Thank you for adding the tests. I have to admit, they are a bit too much magic for my taste :/

The issue is, what use does the test case have if I can't easily verify (by reviewing it) that it is actually testing the correct thing? I first have to verify that the test infrastructure works correctly. Dynamically generated test inputs make this even harder.

Do you know about https://crates.io/crates/test-case?

I'd suggest the following improvements, although they can be left for later in favor of making progress towards AutoNATv2 :)

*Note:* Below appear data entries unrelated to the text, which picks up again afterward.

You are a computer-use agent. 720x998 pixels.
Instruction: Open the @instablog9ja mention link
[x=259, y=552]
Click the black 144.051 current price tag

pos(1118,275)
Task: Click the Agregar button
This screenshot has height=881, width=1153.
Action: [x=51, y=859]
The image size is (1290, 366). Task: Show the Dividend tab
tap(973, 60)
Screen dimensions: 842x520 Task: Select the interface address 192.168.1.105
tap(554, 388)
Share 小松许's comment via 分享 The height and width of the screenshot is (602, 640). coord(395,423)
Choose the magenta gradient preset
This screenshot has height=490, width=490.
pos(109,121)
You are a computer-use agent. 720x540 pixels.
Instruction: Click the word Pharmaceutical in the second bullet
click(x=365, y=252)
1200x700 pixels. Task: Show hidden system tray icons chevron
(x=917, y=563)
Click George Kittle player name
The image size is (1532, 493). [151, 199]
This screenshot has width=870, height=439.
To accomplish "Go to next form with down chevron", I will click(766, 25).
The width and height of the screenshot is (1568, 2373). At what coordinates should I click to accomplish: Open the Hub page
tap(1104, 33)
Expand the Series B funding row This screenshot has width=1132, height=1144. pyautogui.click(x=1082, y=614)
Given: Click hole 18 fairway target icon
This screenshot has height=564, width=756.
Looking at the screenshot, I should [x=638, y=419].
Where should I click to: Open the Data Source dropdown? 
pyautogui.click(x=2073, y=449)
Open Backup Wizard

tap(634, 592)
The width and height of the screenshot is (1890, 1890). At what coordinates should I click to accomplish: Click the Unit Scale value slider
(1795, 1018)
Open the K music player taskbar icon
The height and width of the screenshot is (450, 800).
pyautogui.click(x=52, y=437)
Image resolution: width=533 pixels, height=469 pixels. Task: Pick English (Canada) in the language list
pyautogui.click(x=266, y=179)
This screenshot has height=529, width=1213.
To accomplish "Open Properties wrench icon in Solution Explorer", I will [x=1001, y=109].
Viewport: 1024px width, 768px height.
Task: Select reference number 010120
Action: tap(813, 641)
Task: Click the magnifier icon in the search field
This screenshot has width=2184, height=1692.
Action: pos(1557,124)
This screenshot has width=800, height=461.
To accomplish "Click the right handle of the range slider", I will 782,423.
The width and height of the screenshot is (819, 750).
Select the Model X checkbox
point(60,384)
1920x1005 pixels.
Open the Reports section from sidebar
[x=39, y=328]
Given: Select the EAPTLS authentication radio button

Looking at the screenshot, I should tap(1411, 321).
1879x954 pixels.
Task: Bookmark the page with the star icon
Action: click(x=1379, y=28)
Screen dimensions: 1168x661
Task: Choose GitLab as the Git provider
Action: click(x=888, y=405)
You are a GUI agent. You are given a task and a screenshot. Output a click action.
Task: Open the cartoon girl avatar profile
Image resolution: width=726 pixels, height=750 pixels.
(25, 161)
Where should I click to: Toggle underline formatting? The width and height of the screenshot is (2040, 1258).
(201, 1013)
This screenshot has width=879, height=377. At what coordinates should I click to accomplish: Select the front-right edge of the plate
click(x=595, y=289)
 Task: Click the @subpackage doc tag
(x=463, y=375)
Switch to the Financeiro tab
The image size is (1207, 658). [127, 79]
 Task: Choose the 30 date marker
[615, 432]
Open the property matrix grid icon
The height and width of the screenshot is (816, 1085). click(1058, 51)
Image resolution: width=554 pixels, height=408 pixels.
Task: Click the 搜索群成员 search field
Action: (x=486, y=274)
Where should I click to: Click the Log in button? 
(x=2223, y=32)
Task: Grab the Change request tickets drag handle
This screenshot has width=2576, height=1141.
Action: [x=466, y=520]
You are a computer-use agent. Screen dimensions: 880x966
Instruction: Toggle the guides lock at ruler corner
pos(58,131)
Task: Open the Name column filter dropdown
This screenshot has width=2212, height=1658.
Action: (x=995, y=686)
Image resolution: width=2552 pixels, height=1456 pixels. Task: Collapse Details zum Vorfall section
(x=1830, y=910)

  • Always only use one listen address
  • Always only use one dial address
  • Make two parameterized tests, one for positive, one for negative
  • Use simple parameters when the actual value doesn't matter, for example, 1.1.1.1
    #[test_case("/ip4/10.0.0.1/tcp/4000", "/ip4/1.1.1.1/tcp/8080"; "when dialing TCP on IPv4 with existing TCP listener")]
    fn should_reuse_port(listener_addr: &str, dial_addr: &str) {
		// impl
    }

    #[test_case("/ip4/10.0.0.1/tcp/4000", "/ip4/1.1.1.1/udp/8080/quic"; "when dialing QUIC on IPv4 with existing TCP listener")]
    fn should_not_reuse_port(listener_addr: &str, dial_addr: &str) {
		// impl
    }

I thought the test cases were really elegant. But the mentioned crate seems like a better way (although it will increase compile time). I will rewrite the test cases to be easier to verify.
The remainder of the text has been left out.